BEGIN
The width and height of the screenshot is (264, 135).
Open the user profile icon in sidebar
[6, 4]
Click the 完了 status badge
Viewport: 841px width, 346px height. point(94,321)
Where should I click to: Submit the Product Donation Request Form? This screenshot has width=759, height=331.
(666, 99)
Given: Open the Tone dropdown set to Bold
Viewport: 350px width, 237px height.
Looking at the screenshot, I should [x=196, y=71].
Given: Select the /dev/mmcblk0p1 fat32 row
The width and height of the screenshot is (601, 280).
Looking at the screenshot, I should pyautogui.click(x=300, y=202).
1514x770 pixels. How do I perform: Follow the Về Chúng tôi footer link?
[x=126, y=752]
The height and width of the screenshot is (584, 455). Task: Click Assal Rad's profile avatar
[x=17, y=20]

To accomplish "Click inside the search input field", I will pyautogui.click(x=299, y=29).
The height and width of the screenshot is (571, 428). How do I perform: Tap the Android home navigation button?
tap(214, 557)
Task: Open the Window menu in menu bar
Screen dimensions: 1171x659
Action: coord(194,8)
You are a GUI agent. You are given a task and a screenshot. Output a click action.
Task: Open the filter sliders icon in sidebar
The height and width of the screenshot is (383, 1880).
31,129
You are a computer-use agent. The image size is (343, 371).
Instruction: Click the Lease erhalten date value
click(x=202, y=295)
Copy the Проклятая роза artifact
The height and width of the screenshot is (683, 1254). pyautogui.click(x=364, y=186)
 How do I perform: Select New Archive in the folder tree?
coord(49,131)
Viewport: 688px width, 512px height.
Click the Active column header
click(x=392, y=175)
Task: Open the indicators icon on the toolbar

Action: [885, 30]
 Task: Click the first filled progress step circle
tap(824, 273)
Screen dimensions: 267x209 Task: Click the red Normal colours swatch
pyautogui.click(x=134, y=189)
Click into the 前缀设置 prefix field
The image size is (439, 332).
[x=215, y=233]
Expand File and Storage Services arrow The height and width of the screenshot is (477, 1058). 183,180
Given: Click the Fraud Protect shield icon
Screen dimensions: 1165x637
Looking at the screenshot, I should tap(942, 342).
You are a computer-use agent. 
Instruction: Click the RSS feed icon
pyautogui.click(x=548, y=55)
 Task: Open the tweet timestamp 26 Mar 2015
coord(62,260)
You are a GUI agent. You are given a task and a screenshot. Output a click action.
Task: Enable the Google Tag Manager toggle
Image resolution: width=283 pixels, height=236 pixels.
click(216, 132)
END
- _What you have to do_:
Copy every line of the rows above word for word.

- _Solution to this exercise_:
The width and height of the screenshot is (264, 135).
Open the user profile icon in sidebar
[6, 4]
Click the 完了 status badge
Viewport: 841px width, 346px height. point(94,321)
Where should I click to: Submit the Product Donation Request Form? This screenshot has width=759, height=331.
(666, 99)
Given: Open the Tone dropdown set to Bold
Viewport: 350px width, 237px height.
Looking at the screenshot, I should [x=196, y=71].
Given: Select the /dev/mmcblk0p1 fat32 row
The width and height of the screenshot is (601, 280).
Looking at the screenshot, I should pyautogui.click(x=300, y=202).
1514x770 pixels. How do I perform: Follow the Về Chúng tôi footer link?
[x=126, y=752]
The height and width of the screenshot is (584, 455). Task: Click Assal Rad's profile avatar
[x=17, y=20]

To accomplish "Click inside the search input field", I will pyautogui.click(x=299, y=29).
The height and width of the screenshot is (571, 428). How do I perform: Tap the Android home navigation button?
tap(214, 557)
Task: Open the Window menu in menu bar
Screen dimensions: 1171x659
Action: coord(194,8)
You are a GUI agent. You are given a task and a screenshot. Output a click action.
Task: Open the filter sliders icon in sidebar
The height and width of the screenshot is (383, 1880).
31,129
You are a computer-use agent. The image size is (343, 371).
Instruction: Click the Lease erhalten date value
click(x=202, y=295)
Copy the Проклятая роза artifact
The height and width of the screenshot is (683, 1254). pyautogui.click(x=364, y=186)
 How do I perform: Select New Archive in the folder tree?
coord(49,131)
Viewport: 688px width, 512px height.
Click the Active column header
click(x=392, y=175)
Task: Open the indicators icon on the toolbar

Action: [885, 30]
 Task: Click the first filled progress step circle
tap(824, 273)
Screen dimensions: 267x209 Task: Click the red Normal colours swatch
pyautogui.click(x=134, y=189)
Click into the 前缀设置 prefix field
The image size is (439, 332).
[x=215, y=233]
Expand File and Storage Services arrow The height and width of the screenshot is (477, 1058). 183,180
Given: Click the Fraud Protect shield icon
Screen dimensions: 1165x637
Looking at the screenshot, I should tap(942, 342).
You are a computer-use agent. 
Instruction: Click the RSS feed icon
pyautogui.click(x=548, y=55)
 Task: Open the tweet timestamp 26 Mar 2015
coord(62,260)
You are a GUI agent. You are given a task and a screenshot. Output a click action.
Task: Enable the Google Tag Manager toggle
Image resolution: width=283 pixels, height=236 pixels.
click(216, 132)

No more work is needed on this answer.